You might be able to imagine an expert chef (which I’m not) quickly taking inventory of the drawers and cupboards, carefully tasting each thing that’s cooking, guessing at what was yet to be done, working around the differences in the utensils and getting something completed and out to the diners.
But you can also, I hope, imagine an expert chef in that situation running (or sending someone) next door to the store to grab the ingredients and utensils that they use dozens of times every day, starting over, and putting together a dish much like one they’ve cooked before from a base recipe they have made many, many times, and just adjusting the flavors and presentation to match the description from the menu.
Which of those dishes is more likely to taste better? Which of those dishes is more likely to have a mistake made that causes it to be inedible? Which is more likely to be confidently and safely served to a diner that turns out at the last minute to be violently allergic to peanuts (or some other ingredient)?
While admittedly not a perfect analogy, there are definitely some similarities between programming and cooking. And I certainly find that people are generally more familiar with the process of food being made than the process of software being made.
The secret sauce (so to speak)
So, here’s the thing about developers in general - we save time by reusing the same techniques and code that we’ve used before. Some piece of functionality that could take 3 weeks for “the average programmer” (if there is such a beast) might only take me 5 minutes - if I already spent 3 weeks writing it on my last project and I still have the code lying around and I can just drop it in. Likewise a single line of Unity3D code that would take a competent Unity3D programmer 2 seconds to drop in could take me weeks to figure out - because I’ve never written an Unity3D program in my life, and I’d have to read a book or something to even know where to start.

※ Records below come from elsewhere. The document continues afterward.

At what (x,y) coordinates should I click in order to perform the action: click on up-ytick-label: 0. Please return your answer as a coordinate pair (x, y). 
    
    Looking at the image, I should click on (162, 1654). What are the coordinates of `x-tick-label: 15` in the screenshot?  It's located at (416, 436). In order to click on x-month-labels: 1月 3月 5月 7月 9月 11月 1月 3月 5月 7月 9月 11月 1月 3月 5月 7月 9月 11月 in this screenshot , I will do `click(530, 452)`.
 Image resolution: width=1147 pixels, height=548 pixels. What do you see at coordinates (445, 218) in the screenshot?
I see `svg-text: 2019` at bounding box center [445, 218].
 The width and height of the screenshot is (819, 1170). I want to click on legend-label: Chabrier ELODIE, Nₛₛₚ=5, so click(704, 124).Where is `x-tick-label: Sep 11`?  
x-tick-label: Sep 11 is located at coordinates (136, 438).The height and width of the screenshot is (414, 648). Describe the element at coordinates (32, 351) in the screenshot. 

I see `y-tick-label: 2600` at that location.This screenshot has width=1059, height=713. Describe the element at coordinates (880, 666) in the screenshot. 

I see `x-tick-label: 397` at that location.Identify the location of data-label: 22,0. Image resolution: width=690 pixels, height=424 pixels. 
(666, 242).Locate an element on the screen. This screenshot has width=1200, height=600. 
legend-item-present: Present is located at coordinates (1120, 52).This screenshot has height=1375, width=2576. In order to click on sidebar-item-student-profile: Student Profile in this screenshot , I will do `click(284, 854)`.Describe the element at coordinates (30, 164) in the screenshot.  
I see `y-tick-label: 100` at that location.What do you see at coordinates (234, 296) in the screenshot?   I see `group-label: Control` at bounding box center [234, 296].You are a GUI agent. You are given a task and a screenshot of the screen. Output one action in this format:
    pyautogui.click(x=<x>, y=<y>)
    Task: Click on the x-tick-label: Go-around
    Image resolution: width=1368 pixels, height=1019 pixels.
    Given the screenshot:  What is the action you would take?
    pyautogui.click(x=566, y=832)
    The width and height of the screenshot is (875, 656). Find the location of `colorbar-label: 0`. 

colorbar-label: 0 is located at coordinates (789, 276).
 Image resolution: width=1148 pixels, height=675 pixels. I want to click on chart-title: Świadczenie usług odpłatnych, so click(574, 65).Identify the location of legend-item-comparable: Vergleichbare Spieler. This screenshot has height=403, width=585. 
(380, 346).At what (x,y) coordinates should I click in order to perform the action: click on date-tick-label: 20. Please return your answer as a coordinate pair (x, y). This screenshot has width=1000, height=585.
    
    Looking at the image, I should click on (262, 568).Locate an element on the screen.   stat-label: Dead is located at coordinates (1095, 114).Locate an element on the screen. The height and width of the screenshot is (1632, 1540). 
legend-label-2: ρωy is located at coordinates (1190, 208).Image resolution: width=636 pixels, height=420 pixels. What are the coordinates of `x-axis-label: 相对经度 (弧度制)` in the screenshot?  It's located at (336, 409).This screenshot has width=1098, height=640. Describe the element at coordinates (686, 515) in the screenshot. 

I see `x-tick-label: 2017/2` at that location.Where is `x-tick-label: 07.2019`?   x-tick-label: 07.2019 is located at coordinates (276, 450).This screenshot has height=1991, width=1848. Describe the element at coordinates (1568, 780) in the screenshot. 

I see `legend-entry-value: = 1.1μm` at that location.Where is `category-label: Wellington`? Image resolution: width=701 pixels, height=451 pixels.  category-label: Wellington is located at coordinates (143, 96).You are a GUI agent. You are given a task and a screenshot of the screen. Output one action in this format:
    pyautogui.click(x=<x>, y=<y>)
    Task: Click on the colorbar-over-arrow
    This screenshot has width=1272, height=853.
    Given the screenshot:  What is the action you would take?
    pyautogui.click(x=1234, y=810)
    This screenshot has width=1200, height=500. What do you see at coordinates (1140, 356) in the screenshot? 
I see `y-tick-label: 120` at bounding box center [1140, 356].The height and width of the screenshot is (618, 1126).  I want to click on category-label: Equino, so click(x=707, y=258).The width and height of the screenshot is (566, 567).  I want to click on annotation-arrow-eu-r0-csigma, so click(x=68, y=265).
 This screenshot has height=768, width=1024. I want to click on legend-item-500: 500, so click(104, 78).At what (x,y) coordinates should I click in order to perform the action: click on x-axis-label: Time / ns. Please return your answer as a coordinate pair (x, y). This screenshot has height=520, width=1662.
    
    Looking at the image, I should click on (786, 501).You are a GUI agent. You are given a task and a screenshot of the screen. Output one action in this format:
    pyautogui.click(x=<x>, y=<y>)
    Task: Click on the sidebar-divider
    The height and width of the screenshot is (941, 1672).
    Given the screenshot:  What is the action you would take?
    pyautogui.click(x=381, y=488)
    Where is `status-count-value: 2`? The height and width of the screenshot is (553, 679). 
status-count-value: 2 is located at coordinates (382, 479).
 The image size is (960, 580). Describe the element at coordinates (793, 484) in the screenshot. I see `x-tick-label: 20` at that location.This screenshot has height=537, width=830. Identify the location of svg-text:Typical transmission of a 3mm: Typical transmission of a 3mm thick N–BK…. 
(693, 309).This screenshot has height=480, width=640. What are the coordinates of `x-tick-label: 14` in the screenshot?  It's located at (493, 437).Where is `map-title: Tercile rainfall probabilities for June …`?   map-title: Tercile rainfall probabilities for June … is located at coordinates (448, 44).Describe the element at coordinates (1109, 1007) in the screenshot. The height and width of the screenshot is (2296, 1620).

As a matter of fact, it’s so common for programmers to reuse the same techniques over and over that some smart people wrote a bunch of them down and coined the phrase “Design Patterns” and wrote a book about it. And it’s so common that the book sold a bunch of copies, and generated a bunch of spinoffs (I think I have six different variants of “Programming Language Design Patterns” or “Design Patterns in Programming Language” books in my office).
But when we developers are asked to take over a project already in progress, we don’t get to use our favorite techniques. We don’t get to grab our most weathered recipe card from where it stays pinned to the refrigerator with a magnet and just get to work. Instead, we have to taste everything that’s already cooking and try to figure out what the other guy was thinking. And that’s a lot of work, and takes a long time (and it’s as much fun as sorting someone else’s underwear drawer). And worst of all, it’s error prone - sometimes we guess wrong, and don’t realize it until we already started down a path, and then we have to reverse course, wasting time and money (yours and ours).
And then, well, then there are the other cases. You see, ummm…
They just aren’t any good. And some of them are worse than just not any good.
And this post has already gone on too long.